Can you give us an example—how about the picture about the country singer Hank Williams?
I was contacted by his grandson, Hank Williams III. He was very moved by my work, and so he sent me photos from the family album. He sent me moonshine too (laughs). In the case of the Hank Williams picture, the feelings I got from these bits of information literally went right onto the surface, like bits of dialogue. And his actual lyrics and music make the frame of the painting. That’s how I paint.
This form of painting also relates to the illuminated manuscripts of the middle ages where you find narratives plus text, plus images and symbols. And Tibetan art is like that, too. The religious art—they make these really flat paintings but they are incredibly dense with information.

What role do drug experiences play? Your pictures let the viewer feel the spirit of things rather than their material surface.
Ok, I was a heroin addict, and I have done every single drug you can imagine. So drug experiences are part of my life.
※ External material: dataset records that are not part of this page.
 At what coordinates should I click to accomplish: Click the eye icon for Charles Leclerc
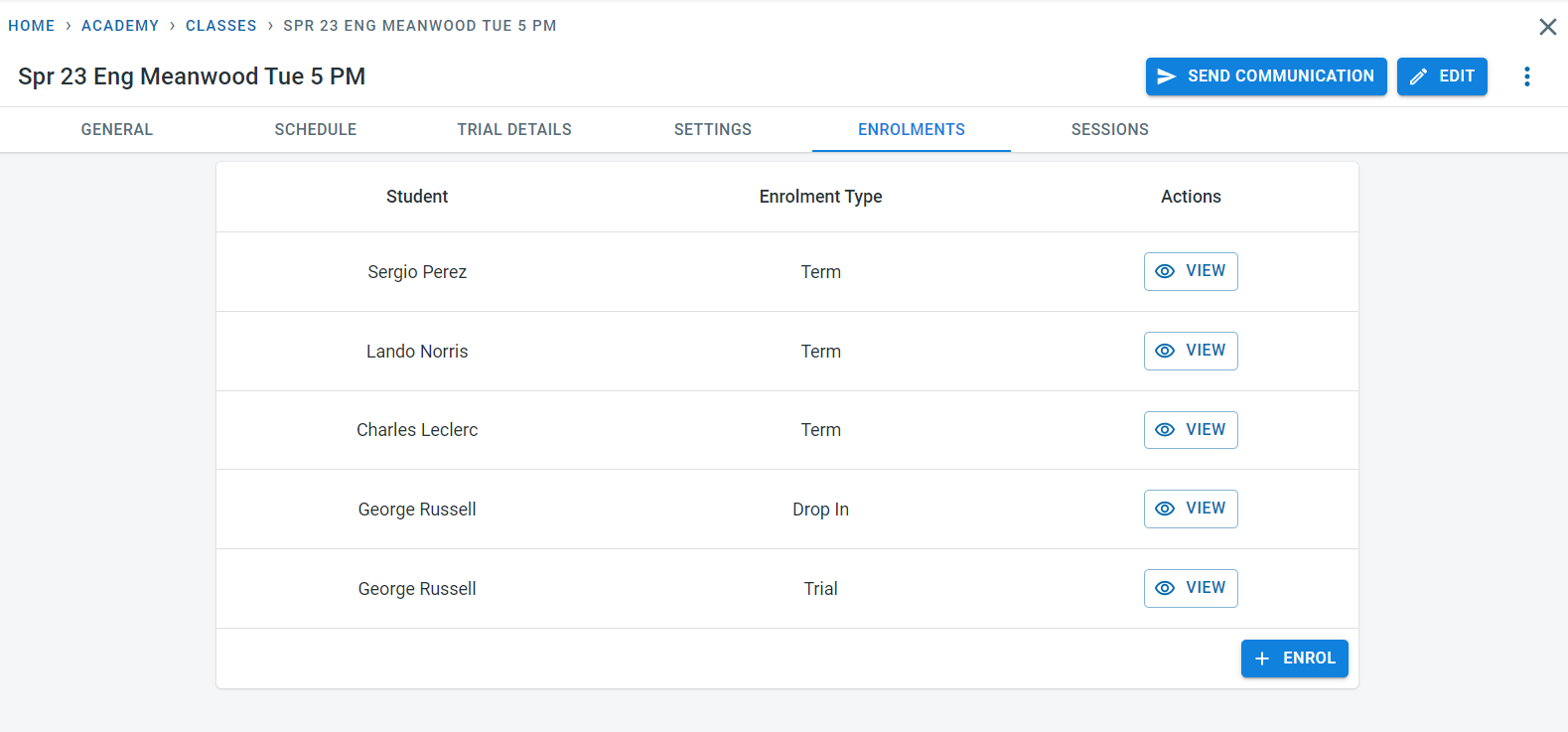[x=1165, y=430]
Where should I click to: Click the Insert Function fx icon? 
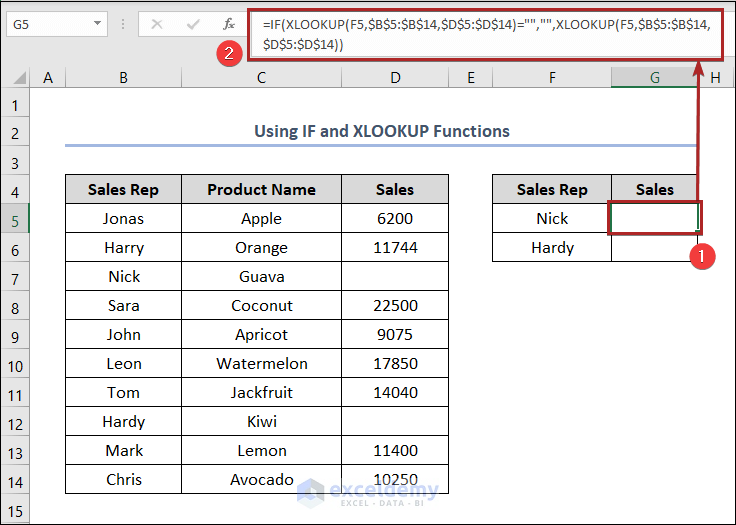click(x=229, y=23)
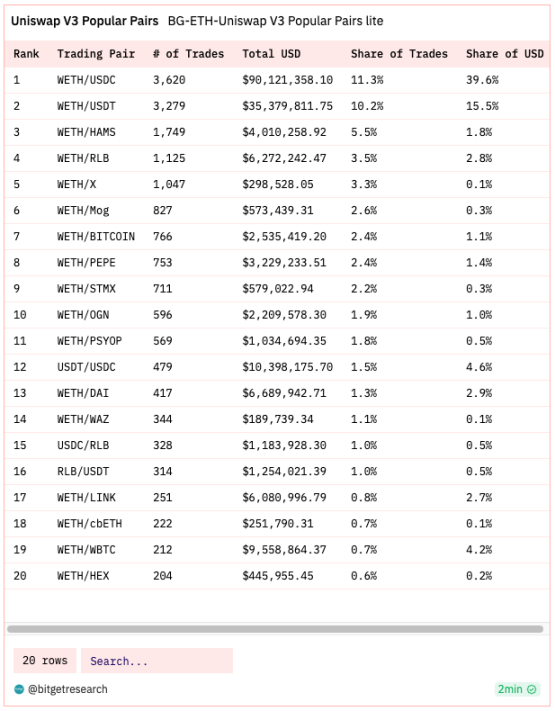Sort by # of Trades header
The width and height of the screenshot is (555, 711).
(189, 54)
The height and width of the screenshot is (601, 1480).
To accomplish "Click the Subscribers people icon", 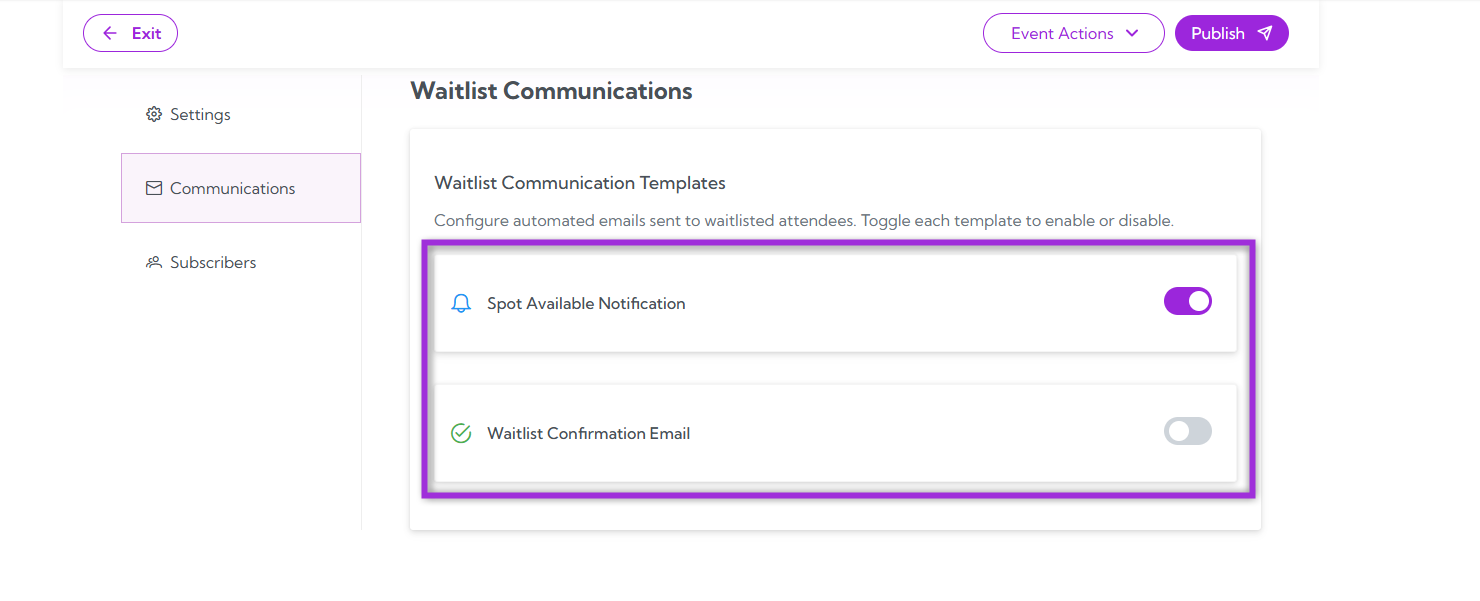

Still, I wouldn’t say that I do drug art.

I didn’t mean that you are making some sort of psychedelic art. It’s more that your paintings remind me of the perception you get when you take psychedelic drugs: you get the feeling that everything has some sort of spirit in it.
I see what you mean, but it comes from my Catholicism, too. I was brought up an Irish Catholic. It think the Irish part of it is significant, especially this kind of pagan-Celtic twist on the Catholicism. It has all these icons, the worship of the Holy Spirit. The paintings I do are very much icons.
But that’s the phoney kind of Catholicism. I don’t trust that. I was raised going to church but I lost faith in the rhetoric and the formal church. It’s full of hypocrisy. I just try to live my life to certain beliefs that I was taught. I live with my understanding of Catholicism. The ritual and the drama of it speak to me. I try to use that without being manipulated by it.

There is this quote from you about your childhood… the story about the cemetery that made you afraid when you looked at it.
Yes, I used to put one foot over the stone wall and then ran home. But I came back, and the next time I put two feet down, and eventually it was my playground.

Is your art a way of coming back to things that are frightening you, a confrontation with all those little horrors of daily life?
That’s certainly a big aspect of my work. It is a way of controlling my fears and desires and housing them in that bordered object that has magical symbols on it to protect you from them. Your fears are put into sharp focus, you can look at them, and that makes them a little bit less frightening. So they don’t destroy me.

In your performance in New York, you yourself caused fear and panic when you pointed a gun at other people’s heads.
I had to communicate that pain. I could not do it by singing a blues song. The only way to communicate what was going on inside of me was by pointing a shotgun at the audience.

Was the gun really loaded?
Yes, it was but with blanks. But when I fired, the audience didn’t know that and they ran.

What did you feel at that moment?
I felt a little bit better that I got some of the rage out. I don’t know, I felt kind of peaceful.

You never felt the need again to point a gun at your audience?
No, I never did it again.

Why don’t you feel that pain anymore? Have your paintings and your performances worked as a sort of therapy in the end?
Yes, the art helped, but I’ve also become older and more mature. And then, there is the love of a good woman. It is a combination of many things that helped me.